When you have a system like this, what we are looking at is a well funded set of slots and quotas, a promise of numbers.

And you know what happens with this. You know what it's like for you or someone else to get pulled over for a bullshit speeding ticket at the end of the month. The cop has been given a quota to fill. They'll be in trouble if they don't fill it. They *have to find* people who are in trouble, or *they'll* be in trouble. 🧵

We are looking at maybe the most well funded goon squad / gestapo / secret police style system of all time. They've made the spaces for it, they have the directive to fill them.

Who's going in the prisons? Who is "breaking the rules", including under the new rules they're setting up?

Is it you?

Is it someone you love?

Is it someone you don't know directly, but someone you know indirectly?

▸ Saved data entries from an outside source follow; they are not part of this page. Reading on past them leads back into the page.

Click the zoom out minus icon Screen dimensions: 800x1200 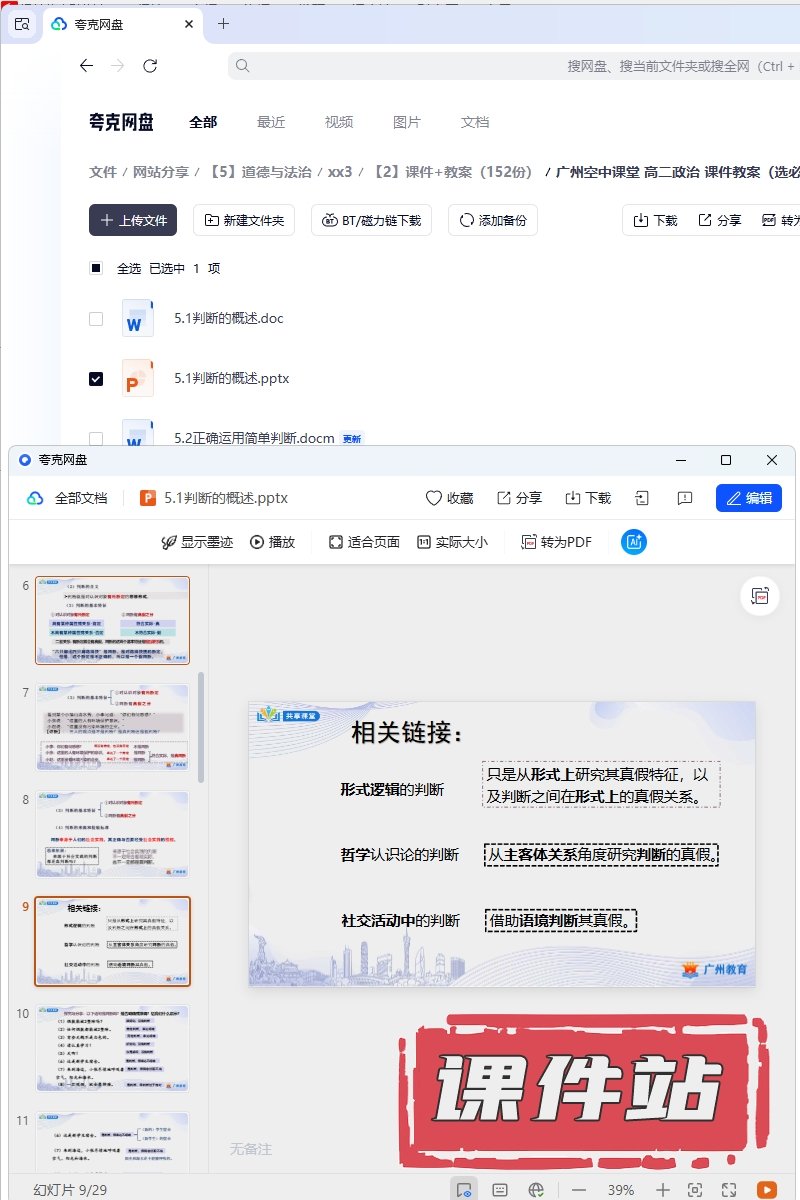click(x=579, y=1189)
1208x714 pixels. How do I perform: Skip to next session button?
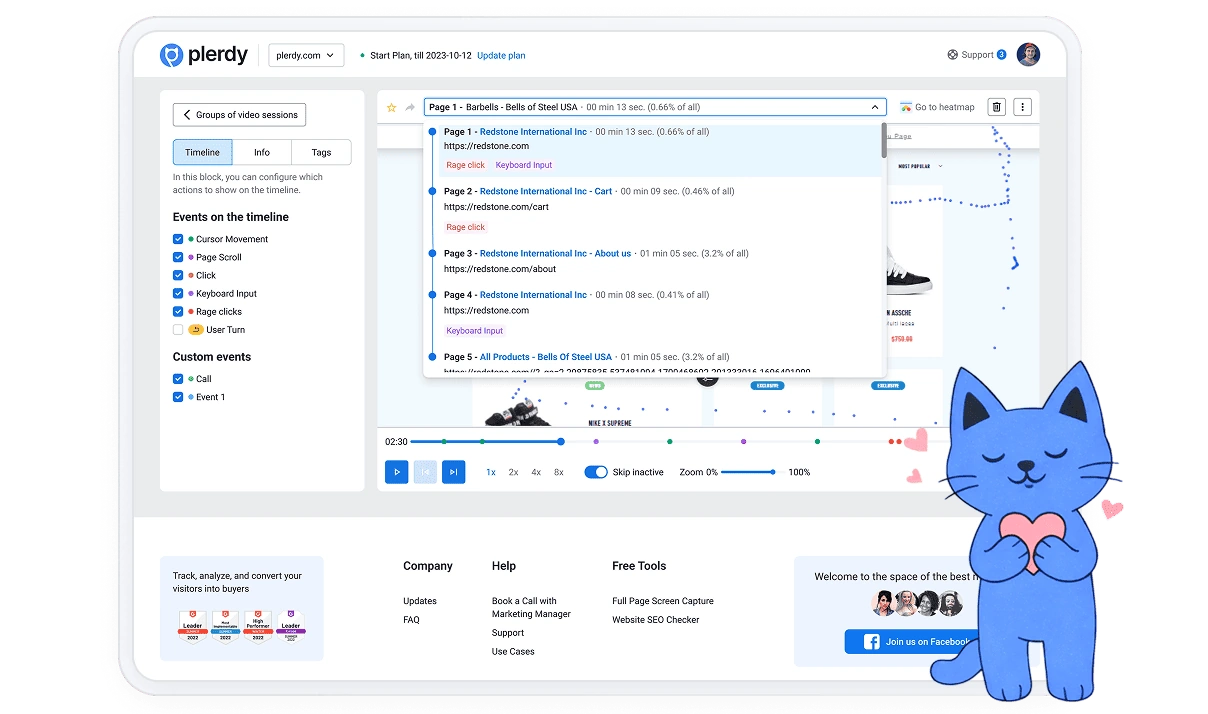pos(453,472)
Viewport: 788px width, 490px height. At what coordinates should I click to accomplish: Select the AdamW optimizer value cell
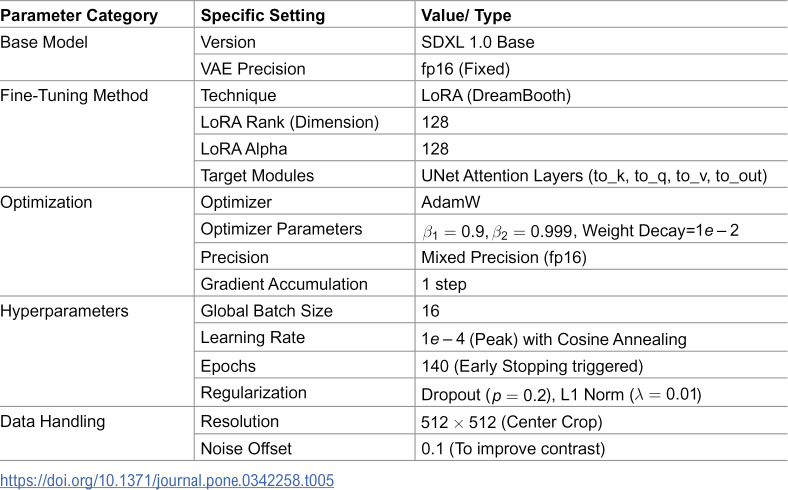point(602,201)
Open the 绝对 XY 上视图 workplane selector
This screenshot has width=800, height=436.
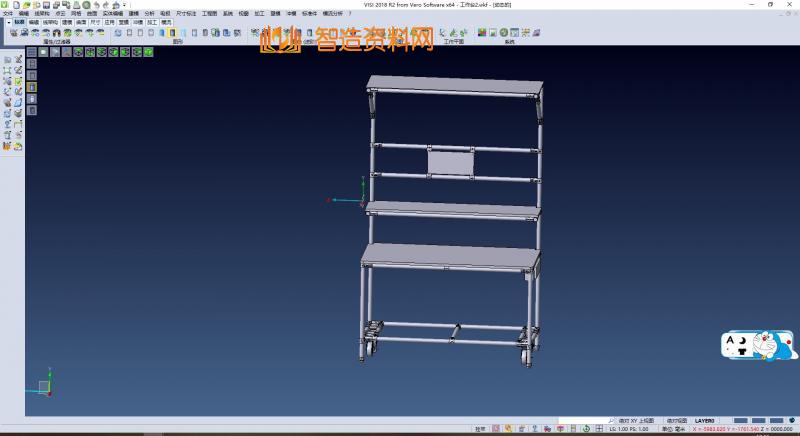(x=636, y=420)
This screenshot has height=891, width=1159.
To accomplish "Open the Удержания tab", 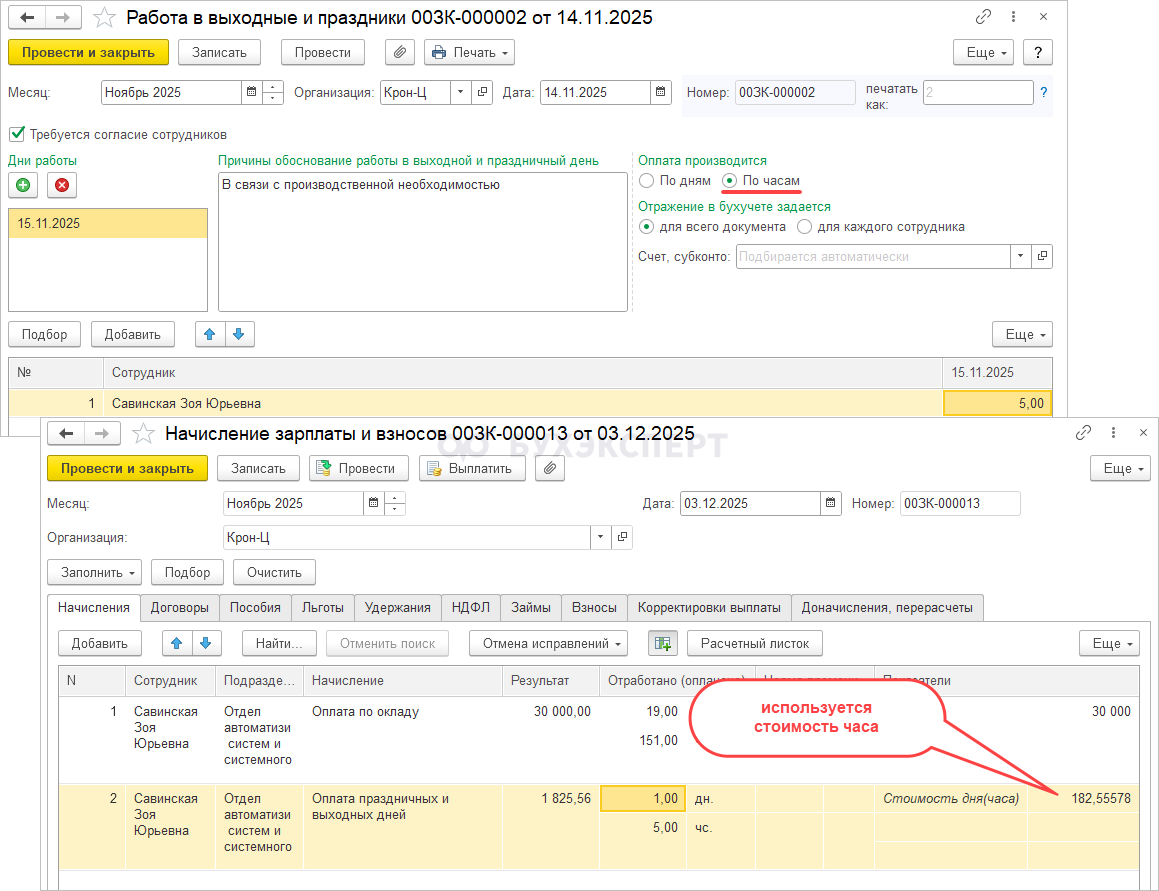I will (397, 607).
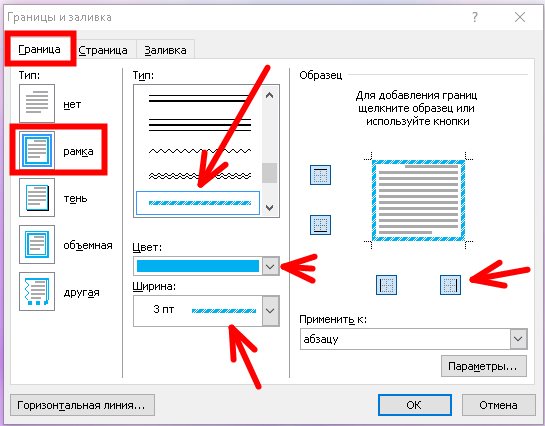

This is where things are going. That's what's at stake.

@cwebber

I'm well aware of a host of nightmares ready to be loosed upon our dying world by the christian nationalist oil capitalists.

The question really is what are effective strategies to resist?

There's the easy stuff like contact congress or protest, but after those fail, what's next?

Flee the country?
Boycott big tech and the oil industry?
Switch to the untaxable underground economy?
Disappear into the wilderness or forgotten warrens of cities and go off grid?
Take over small towns and turn them into independent city/states?
Engage in direct economic or military sabotage?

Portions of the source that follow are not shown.